Trimano, artista gráfico argentino, é um desses craques de boa cepa que de tempos em tempos desembarcam por estes campos-redações do país, emprestados de culturas vizinhas e que acabam se fixando definitivamente no Brasil.
Hábil, inteligente, possuidor de sólido conhecimento técnico e aquele espírito aguerrido típico dos portenhos, desde que aqui chegou, nos anos 60, só fez apresentar-se nos mais importantes gramados do Brasil: jornais como a Folha -onde colabora atualmente-, "Última Hora", "Opinião", "Argumento" e "Jornal da Tarde" e revistas como "Veja" e "Realidade" foram campo de luta e oficina de trabalho deste grande desenhista que se notabilizou nas décadas de 70 e 80 como um dos mais influentes caricaturistas da sua geração.
Como um Maradona do lápis, aprendeu a fintar a forte marcação da censura nos piores anos da repressão, quando a regra era nunca bater de frente contra a zaga adversária, que pegava duro e tinha o juiz a favor. Por conta disso, e jogando diariamente, foi se transformando num exímio driblador, sendo a metáfora sua principal arma.
O apuro técnico revela-se no desenho minucioso e gráfico que impressionou fortemente e serviu de modelo para artistas do quilate de um Cássio Loredano ou mesmo de um Emílio Damiani, confirmando uma ramagem dentro da caricatura brasileira que tem a raiz em Guevara e Figueroa (ambos importados) e o tronco em Nássara.
Seu trabalho ainda hoje emana o vigor da arte pré-computador, as soluções plásticas de textura e volume são lenta a prazerozamente atingidas pelo adensamento ou rarefação de elementos como pontos ou pequenas linhas que vão revestindo o desenho.
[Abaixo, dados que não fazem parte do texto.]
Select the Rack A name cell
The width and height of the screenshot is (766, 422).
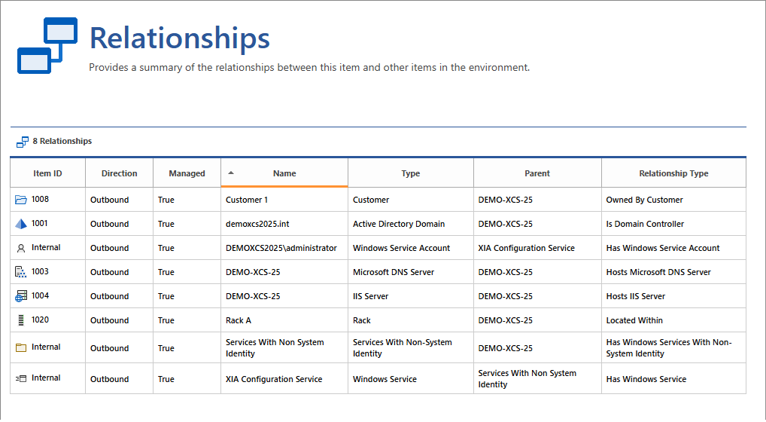[239, 320]
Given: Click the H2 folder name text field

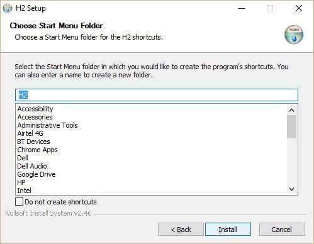Looking at the screenshot, I should point(157,95).
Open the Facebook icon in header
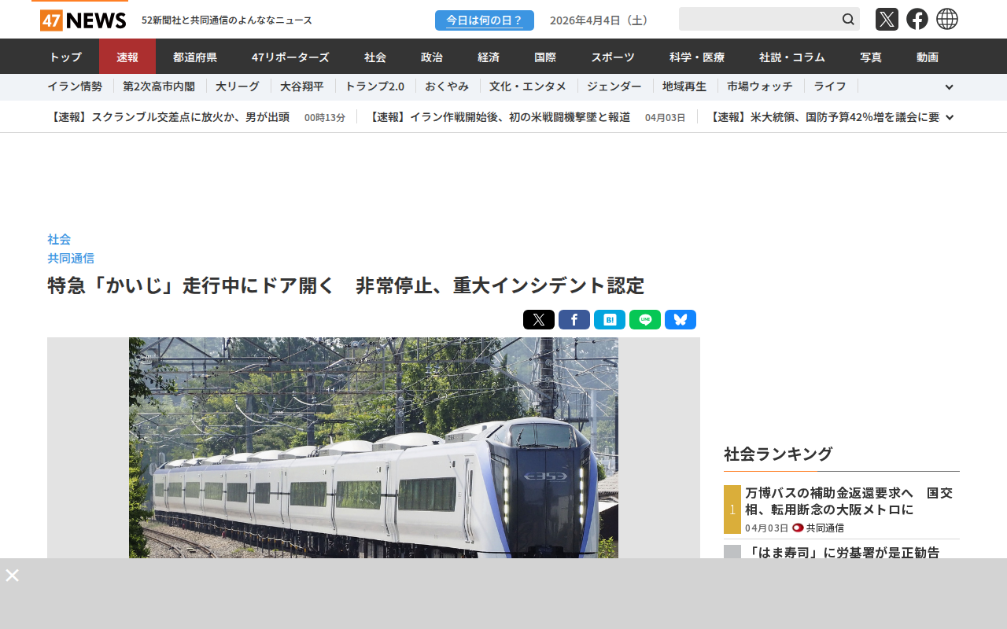1007x629 pixels. pyautogui.click(x=917, y=19)
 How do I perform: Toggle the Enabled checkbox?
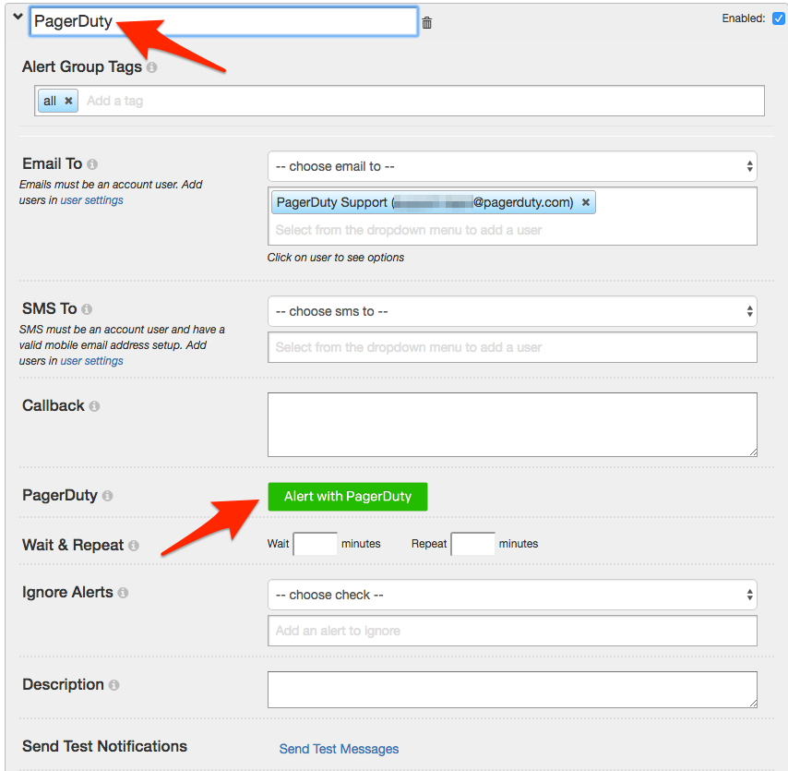(777, 18)

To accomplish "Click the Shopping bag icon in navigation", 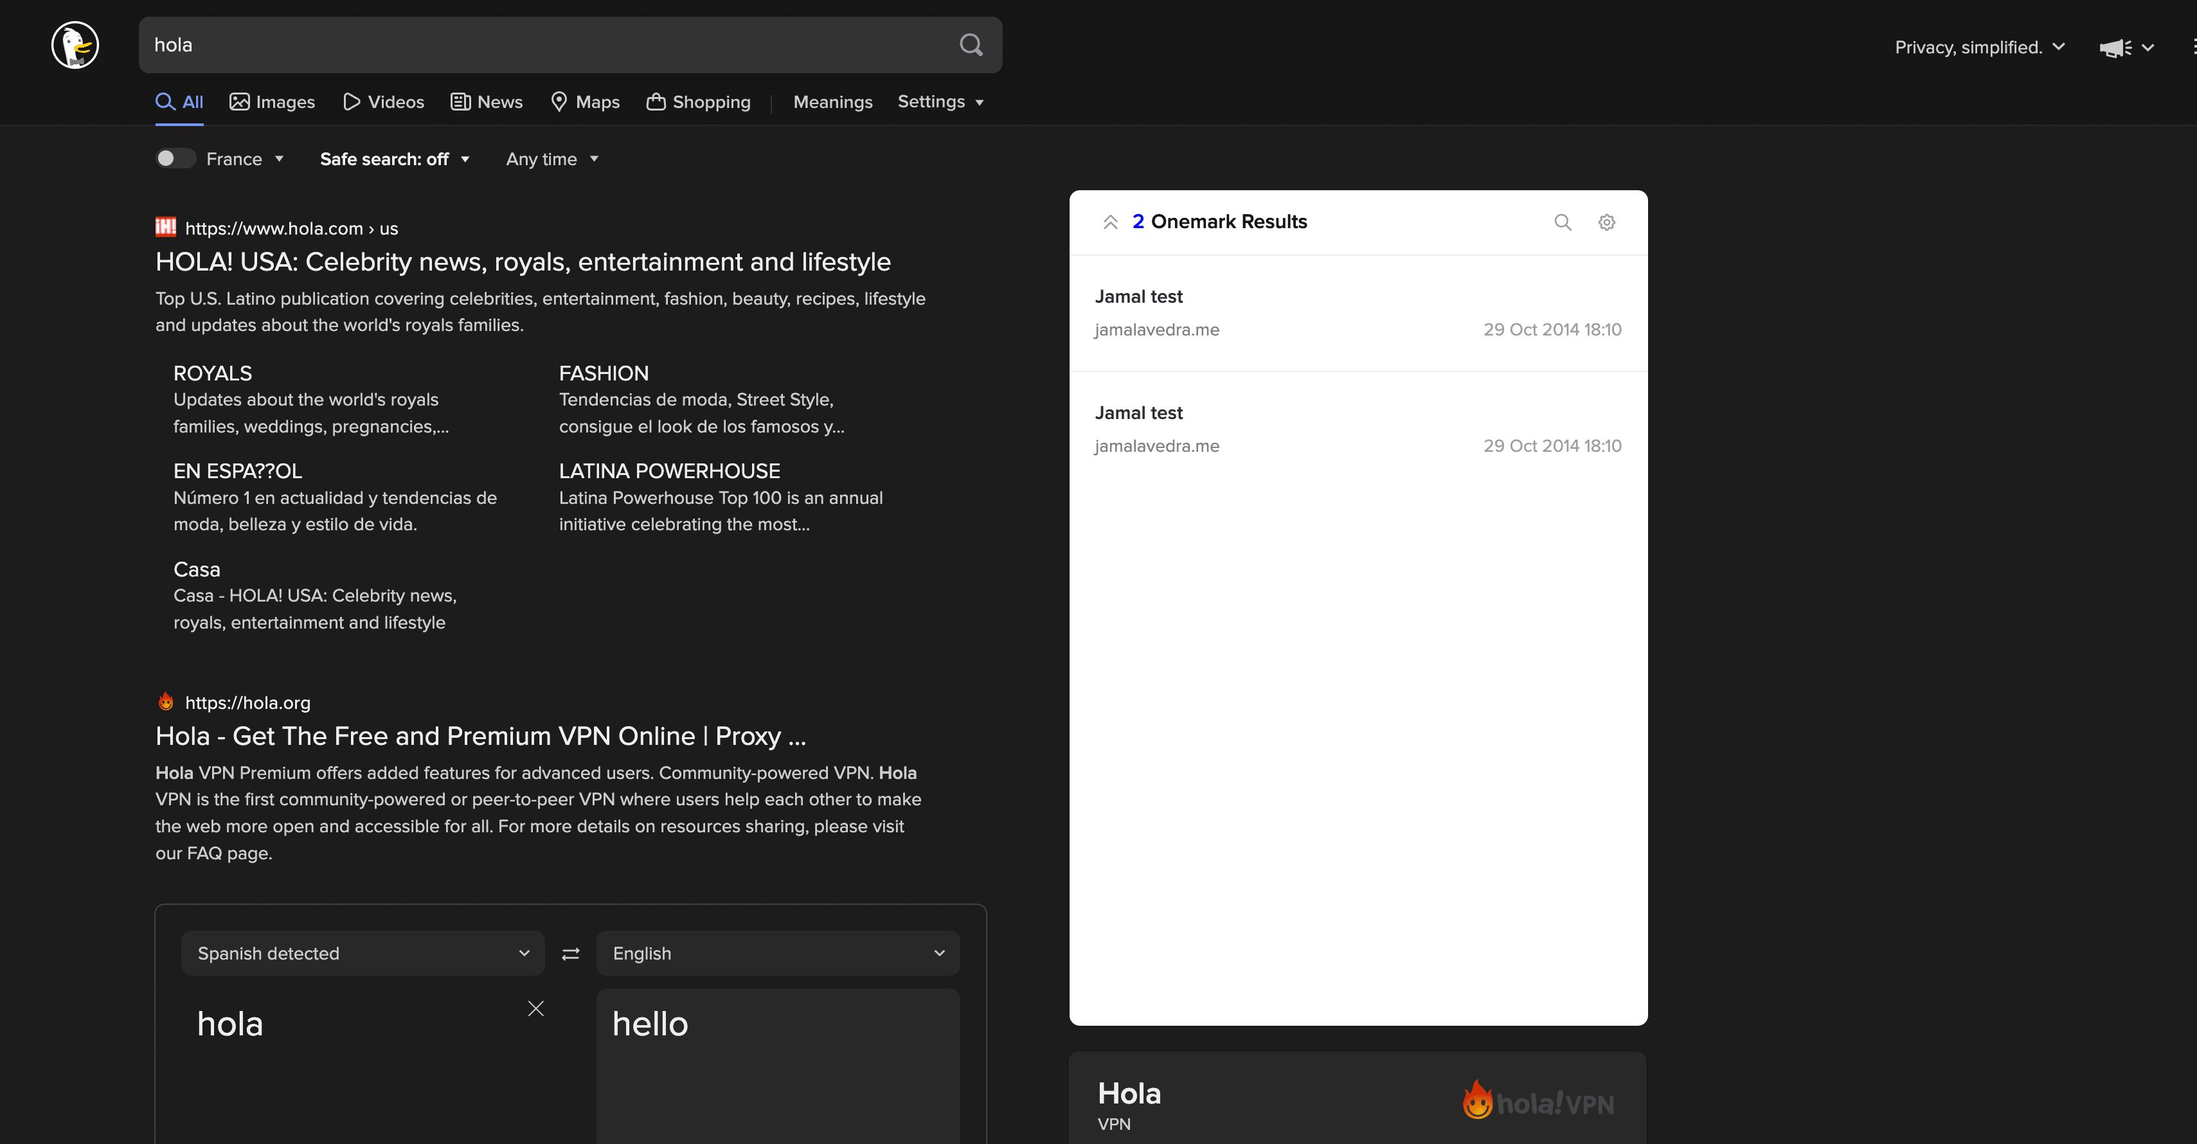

Ele ainda domina como poucos o nanquim a bico de pena, o claro/escuro e, por vezes, se dá ao luxo de verdadeiras provas de virtuosismo técnico ao usar simples canetas esferográficas em ilustrações para livros ou cartazes.
Nenhum dos elementos na imagem é trabalhado de modo aleatório: a construção do desenho, mesmo os de distorção mais radical, obedece ao seu profundo conhecimento de anatomia e perspectiva; o acabamento é sempre impecável, atendendo à necessidade de legibilidade imposta pelo veículo; o uso da cor é parcimonioso, e a composição, objetiva, como exige uma ilustração para jornal.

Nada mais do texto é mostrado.